Silver Lake sediment would be stored on Rehoboth Elementary property
January 21, 2013
Geotubes sit near the canal in Henlopen Acres after a dredging project to remove sediment in the waterway. A project, in which similar geotubes containing dredged sediment from Silver Lake would be placed on the grounds of Rehoboth Elementary School, awaits board approval.

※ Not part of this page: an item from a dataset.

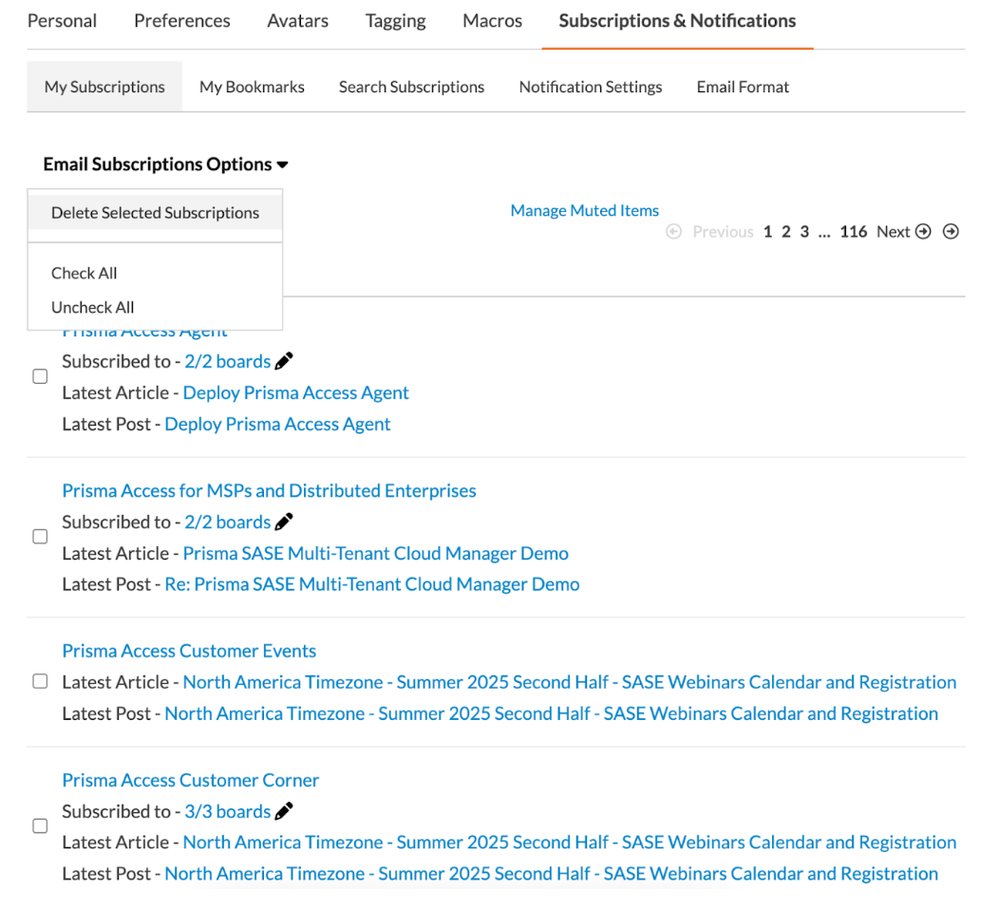The image size is (999, 914).
Task: Edit boards for Prisma Access Agent subscription
Action: pos(284,361)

SOURCE FILE

Cape school board members are satisfied that a proposed dredging project at Silver Lake is not likely to cause contamination at Rehoboth Elementary School.

"I feel a lot more comfortable that this is not so much a clean up of contaminants," said board President Andy Lewis, following a meeting Jan. 10 with state officials.

A final vote to approve the Department of Natural Resources and Environmental Control project, which would place 10 Geotube containers on Rehoboth Elementary's property holding sediment dredged from Silver Lake, is tentatively set for the Jan. 24 school board meeting.

Questions during the Jan. 10 school board meeting concerned potential contamination to school property.

Sediment dredged from the lake would be pumped into Geotubes – enclosed synthetic containers that are 100-feet long and 35-feet in diameter. The tubes would be placed in a fenced area in the southeast corner of school property.

Lewis questioned the relevancy of a contaminant report completed five years ago to the level of contaminants that could be in the lake today.

Those levels, however, are in parts per billion and are not a risk, said Chuck Williams, project manager for the division of soil and water conservation.

"I don't believe the levels will be different from what they were five years ago," he said.

The Geotubes are made of heavy, manmade material designed to hold sediment pumped out of the north arm of Silver Lake. The dredging is necessary to remove years of sediment build-up that is affecting the health of the lake, Williams said.

The tubes would contain the sediment and allow lake water to drain back into the lake; the dried sediment would be trucked away to be used as fertilizer or landfill in about a year's time.

Williams said a liner placed under the tubes should be sufficient to prevent sediment from leaking onto the playground. If a tube were to rupture, DNREC would address it immediately, he said.

"This is not considered by us to be any type of remediation of contaminant materials that pose a threat," said Frank Piorko, director of watershed stewardship for DNREC.

Piorko said DNREC will move forward on the project, which involves contacting people living near the proposed work. A public hearing for neighbors will be held shortly after DNREC receives school board approval.